Ah, sweet summer time for D.C.'s hardworking politicians.

Our 13 city council members had their last public meeting of the season last week; now they can relax, if they are not running for re-election. How many other jobs pay $120,000 and give you the summer off?

Lest we forget, a seat on the city council is a part time gig, too. Not bad.

And here's what our legislators and mayor did for us when they were actually in session during the past four years: They spent our savings to the nub and borrowed more money that will mortgage us far into the future.

Wrap your mind around these numbers:

»  In 2007 D.C. had $1.5 billion in its general fund balance, the so-called rainy day fund. In the 2011 fiscal year that number could drop to $640 million. Do the arithmetic: The pols spent $860 million from our savings account. By law, they can use the remaining funds only for one-time emergencies -- and the money must be repaid in two years.

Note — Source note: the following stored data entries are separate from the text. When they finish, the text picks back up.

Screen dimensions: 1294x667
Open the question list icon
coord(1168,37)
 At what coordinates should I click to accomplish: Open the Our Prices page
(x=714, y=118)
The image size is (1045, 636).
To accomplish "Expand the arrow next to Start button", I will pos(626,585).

»  To pay for the government's ongoing services, such as trash collection and street repair, together with the wish list of spiffy new projects, such as street car lines and such, the government borrowed more money and refinanced its existing debt. We are now borrowed to the hilt. By law, the city can't borrow more than 12 percent of its local budget. We are there.

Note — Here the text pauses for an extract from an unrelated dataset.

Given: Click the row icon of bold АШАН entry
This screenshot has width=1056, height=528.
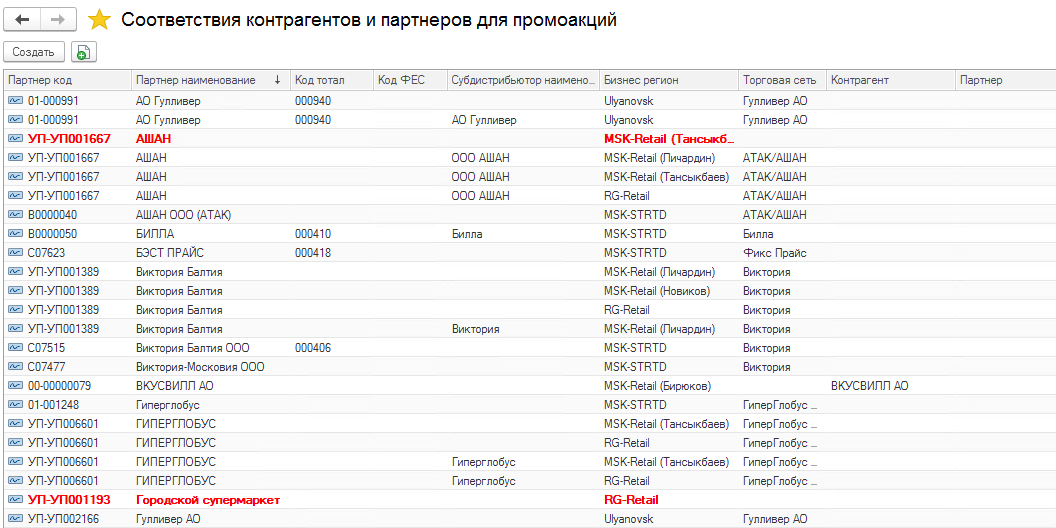Looking at the screenshot, I should coord(15,139).
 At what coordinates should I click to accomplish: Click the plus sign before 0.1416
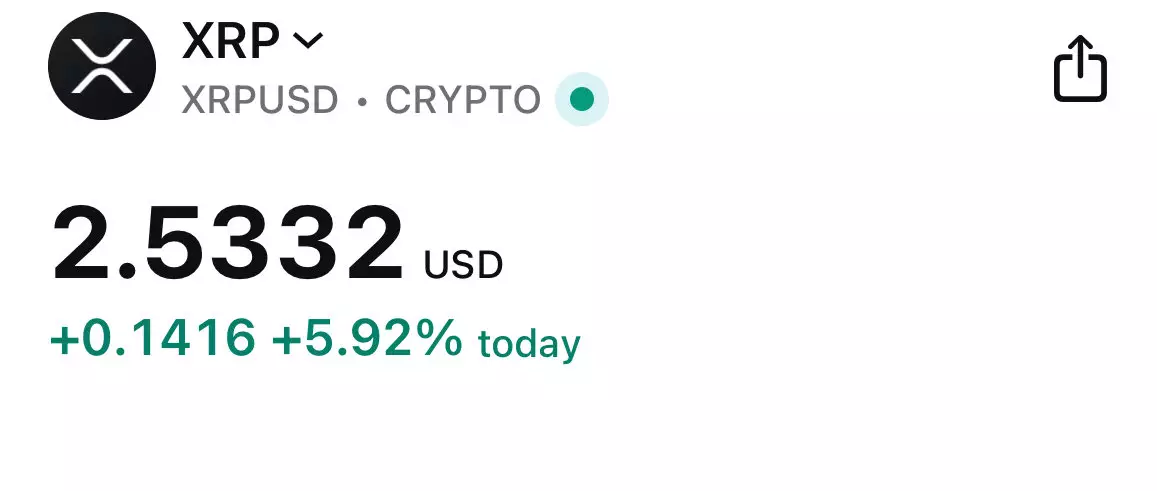pos(64,341)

»  Each year the cost of running the government goes up $250 million. With revenues expected to stay flat or decline, with the rainy day fund locked up and the debt card maxed out, how will our spendthrift politicians pay for their programs and give their tax breaks and build their projects?

These questions were on the minds of Wall Street bond rating agencies when Chief Financial Officer Natwar Gandhi made his regular pilgrimage to New York last week. Gandhi and D.C. have been the darlings of Wall Street for many years, and the city's bond rating is tops, AAA from one of the three rating agencies. That means we can borrow at very low rates.

This time there was much finger wagging by the MBA's who pass judgment on D.C.'s fiscal well-being. Why, they asked, was the city planning to sink $24 million into United Medical Center, suddenly a public hospital owned by D.C.?

Gandhi is generating a letter about his Wall Street visit to the mayor and the council. The good news is D.C. gets to keep its gold-plated rating for now; the bad news is that if our politicians add to the debt and keep dipping into the savings account, the ratings will go south and the cost of borrowing will go north and add millions more to the cost of government.

Gandhi has tried to be a reliable "Dr. No," forcing the pols to spend within their means. He needs help now from the only council member to veto the budget: Jack Evans, chair of the finance committee.

As a tag team, they might be able to rein in the pols freely spending our cash. Otherwise, the city goes broke -- or we pay higher taxes.